In either event, the ship had been disarmed and any equipment with military use was removed by the British before the sale. The intelligence service of the Haganah incorrectly suspected that Arida or the Lebanese company intended to use the vessel for the Lebanese Navy to attack Haifa, so they sent a saboteur to attack it with limpet mines in November 1948. The mines exploded a few days later and blew a hole in the hull below the waterline, but did little serious damage and Grille was quickly repaired.

According to reports that indicate Arida purchased the ship, after he realized the very high cost involved in keeping the ship in service, he brought the ship to the United States in 1949 in an attempt to sell her. He was unable to secure a buyer, and Grille was instead moored in New York and left idle for the next two years. While there, the ship became a tourist attraction. In April 1951, she was sold for scrap to the North American Smelting and Refining Company and was transferred to the Doan Salvage Yard in Bordentown, New Jersey. The ship was broken up later that year.

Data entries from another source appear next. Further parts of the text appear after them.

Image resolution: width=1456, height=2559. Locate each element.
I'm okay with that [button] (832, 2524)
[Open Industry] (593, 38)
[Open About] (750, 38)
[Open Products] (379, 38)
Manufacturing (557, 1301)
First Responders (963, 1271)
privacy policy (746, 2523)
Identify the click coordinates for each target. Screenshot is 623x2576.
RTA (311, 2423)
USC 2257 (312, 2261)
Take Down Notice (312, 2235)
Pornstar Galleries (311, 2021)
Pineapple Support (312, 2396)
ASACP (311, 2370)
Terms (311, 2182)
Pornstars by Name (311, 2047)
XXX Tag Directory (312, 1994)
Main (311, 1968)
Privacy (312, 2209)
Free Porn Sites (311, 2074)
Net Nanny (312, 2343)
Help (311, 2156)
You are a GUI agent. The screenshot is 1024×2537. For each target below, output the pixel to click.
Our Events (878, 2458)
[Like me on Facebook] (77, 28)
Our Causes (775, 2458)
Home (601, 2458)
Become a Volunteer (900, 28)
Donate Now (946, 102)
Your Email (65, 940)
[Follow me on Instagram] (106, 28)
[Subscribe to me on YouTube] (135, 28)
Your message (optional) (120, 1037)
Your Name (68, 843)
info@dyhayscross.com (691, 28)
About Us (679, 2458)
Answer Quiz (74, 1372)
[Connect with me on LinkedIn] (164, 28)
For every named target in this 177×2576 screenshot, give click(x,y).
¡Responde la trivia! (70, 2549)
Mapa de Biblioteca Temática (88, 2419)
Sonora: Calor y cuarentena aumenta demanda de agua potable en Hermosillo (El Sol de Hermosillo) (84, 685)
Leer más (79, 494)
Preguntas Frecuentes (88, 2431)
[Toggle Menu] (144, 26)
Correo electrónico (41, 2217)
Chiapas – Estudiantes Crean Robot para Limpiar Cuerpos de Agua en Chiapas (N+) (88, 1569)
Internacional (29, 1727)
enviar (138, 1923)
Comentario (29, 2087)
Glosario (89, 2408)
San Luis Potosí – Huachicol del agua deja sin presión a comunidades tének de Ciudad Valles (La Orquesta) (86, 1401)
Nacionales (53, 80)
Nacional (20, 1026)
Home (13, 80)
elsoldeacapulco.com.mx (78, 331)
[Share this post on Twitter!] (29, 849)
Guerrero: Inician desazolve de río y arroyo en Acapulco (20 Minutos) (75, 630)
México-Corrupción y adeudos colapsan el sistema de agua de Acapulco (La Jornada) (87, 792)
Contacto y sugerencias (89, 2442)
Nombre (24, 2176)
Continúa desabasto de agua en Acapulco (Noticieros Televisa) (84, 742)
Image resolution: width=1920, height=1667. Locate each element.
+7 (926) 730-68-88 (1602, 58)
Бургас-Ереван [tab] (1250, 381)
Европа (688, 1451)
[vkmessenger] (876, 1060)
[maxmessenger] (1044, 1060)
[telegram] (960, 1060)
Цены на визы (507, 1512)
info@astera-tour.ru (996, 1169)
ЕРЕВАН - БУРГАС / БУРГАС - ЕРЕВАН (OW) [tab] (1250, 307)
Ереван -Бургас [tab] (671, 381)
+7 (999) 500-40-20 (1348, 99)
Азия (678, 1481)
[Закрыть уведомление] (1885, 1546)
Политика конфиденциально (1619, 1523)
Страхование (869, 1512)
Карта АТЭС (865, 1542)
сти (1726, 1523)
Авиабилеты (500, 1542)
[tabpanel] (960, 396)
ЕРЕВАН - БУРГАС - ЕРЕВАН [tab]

Before the scrapping began, souvenir hunters removed artifacts from the vessel. The yacht's toilet was one of many relics scattered throughout New Jersey, before it was purchased by British military memorabilia collector, Bruce Crompton. A blood transfusion kit taken from the Grille forms part of the permanent collection of the Thackray Museum of Medicine in Leeds, Britain.

In October 2020 a Maryland auctioneer announced they would offer for sale a large aluminum globe-shaped bar with five barstools from the yacht.